Iraqi Reuters employee killed by U.S. forces (1967-2007)

Saeed Chmagh (سعيد شماغ) (January 1, 1967 – July 12, 2007) was an Iraqi employed by Reuters news agency as a driver and camera assistant. He was killed, along with his colleague Namir Noor-Eldeen, by American military forces in the New Baghdad district of Baghdad, Iraq, during an airstrike on July 12, 2007.

==Life and career==
Chmagh was born January 1, 1967, in Iraq. He joined Reuters before the United States-led invasion in 2003. With 4 children of his own, he financially supported his family and another three through his work. Chmagh also supported his sister's family after insurgents killed her husband.

Chris Helgren, then Reuters' chief photographer in the region, launched a plan to employ and train Iraqis, with more local knowledge and access to areas now perilous for Westerners.
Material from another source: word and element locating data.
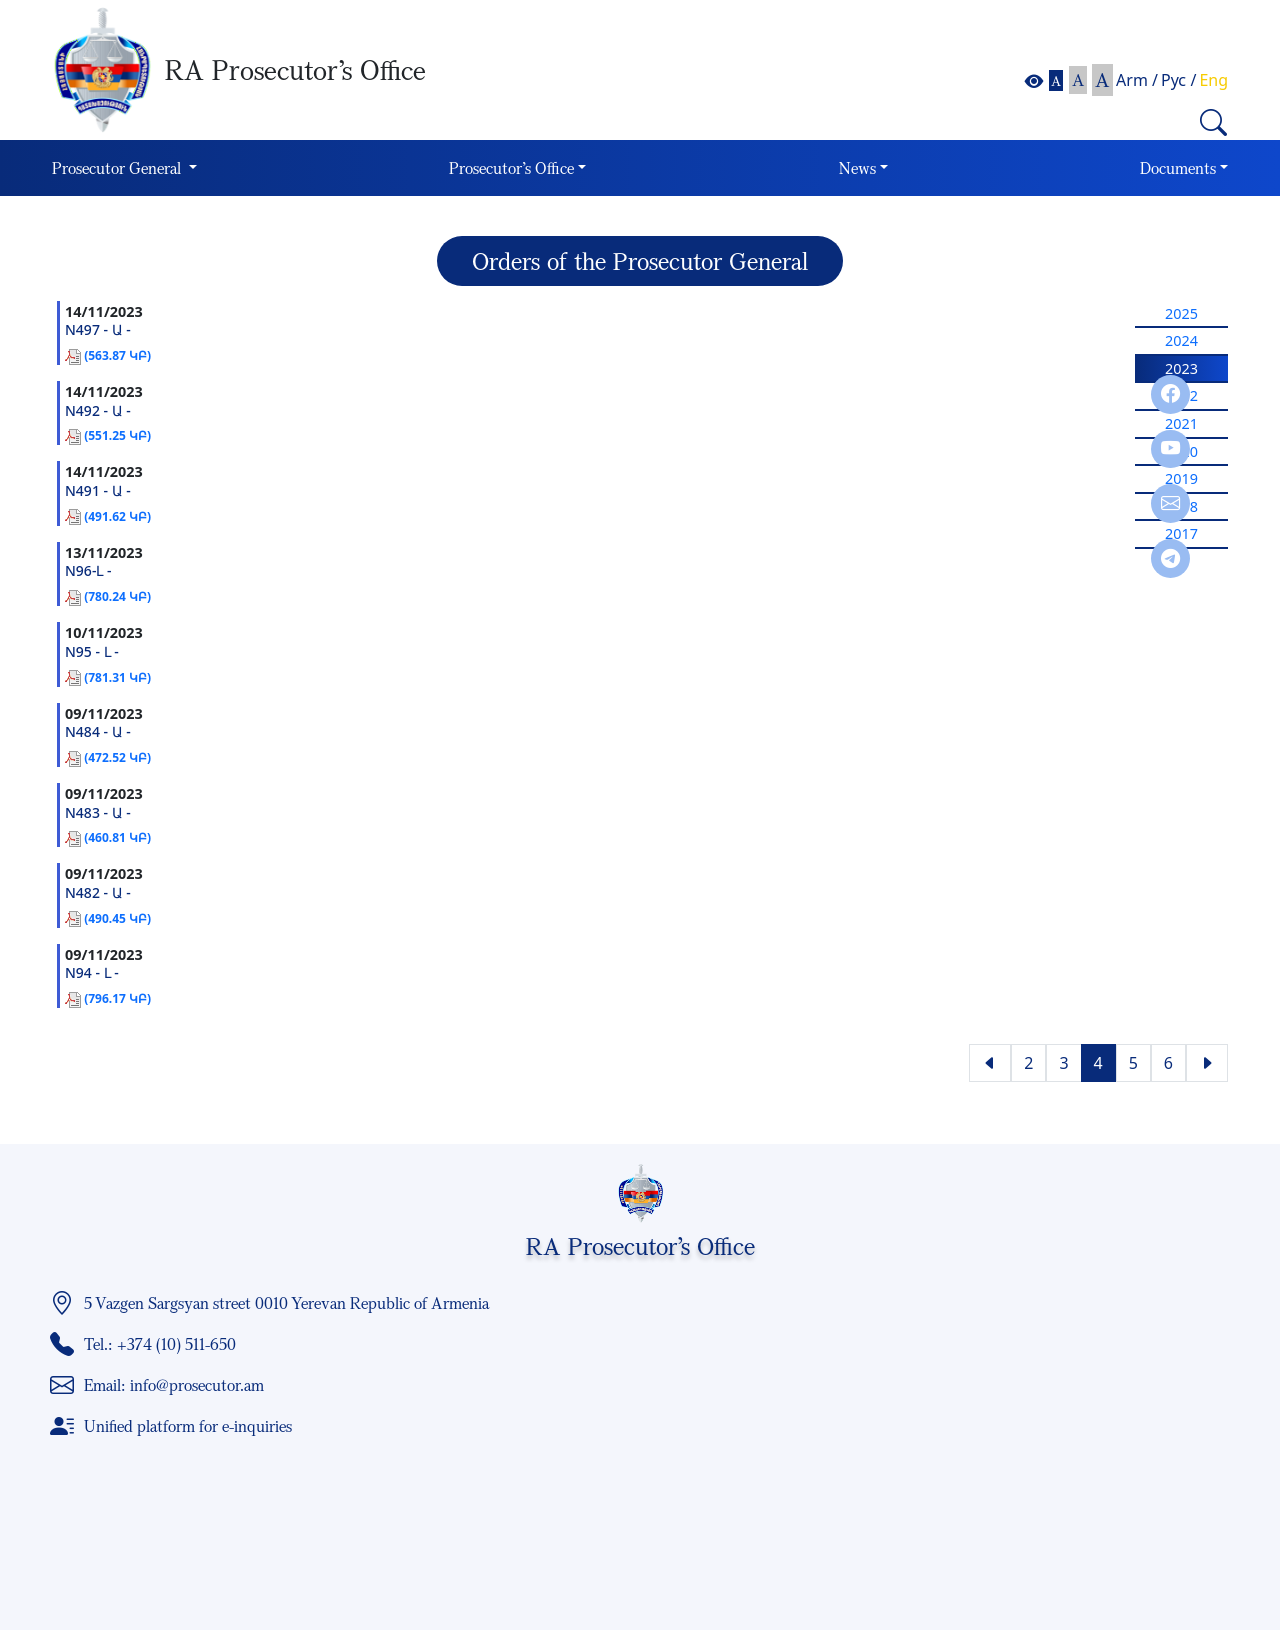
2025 (1181, 313)
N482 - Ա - (98, 893)
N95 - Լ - (92, 652)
Helgren said: "There are few 'good news' stories to be had in this war and wars by definition are tales of violence. And to get there, drivers like Saeed Chmagh are indispensable." "Saeed had a reputation of being fiercely loyal and appeared fearless to me. If you ever needed to get quickly to a dangerous area, passing chicanes of barbed wire and boobytraps, Saeed was your man. But he also had a very quiet, loving side and spoke often of his kids."

==Airstrike and death==

On July 12, 2007, after several skirmishes in the area, two American AH-64 Apache helicopters observed a group of people milling around on a street in Baghdad. Believing the group to be the armed Iraqi insurgents who earlier engaged U.S. soldiers nearby, the Apache fired on them. About 5 minutes later an unmarked black van arrived, owned by a man who was taking his son to school. Two other men arrived and assisted the severely-injured Chmagh (who was at that moment engaged in dragging himself over the ground in order to reach cover) and carried him to the van. The observing helicopter crews requested and received permission to engage, before they opened fire on the van and its occupants. Two young children in the van were severely wounded by the shooting. Chmagh, and Reuters photojournalist, his long-time friend Namir Noor-Eldeen, were among those killed in the attacks. Chmagh was 40 years old at the time of his death. Chmagh and Noor-Eldeen were the fifth and sixth Reuters employees killed in Iraq since the 2003 U.S.-led invasion began. The Army's report includes pictures of various weapons found near the bodies at the scene.

After their deaths, Reuters screened a photographic tribute to Noor-Eldeen and Chmagh in New York City's Times Square and London's Canary Wharf. The shootings and their deaths are detailed in a 2009 non-fiction book by David Finkel, titled The Good Soldiers.

==Video release==

For more than three years after the shooting, Reuters and other organizations sought probes into the deaths of Noor-Eldeen and other journalists killed in Iraq, but the U.S. military withheld key information on the grounds that it was classified. The military also refused to release a video taken from one of the gunships that captured the complete sequence and radio communication during the shootings. On April 5, 2010, the video was released on the website WikiLeaks, which said it acquired the video from military whistle-blowers and viewed it after breaking the encryption code.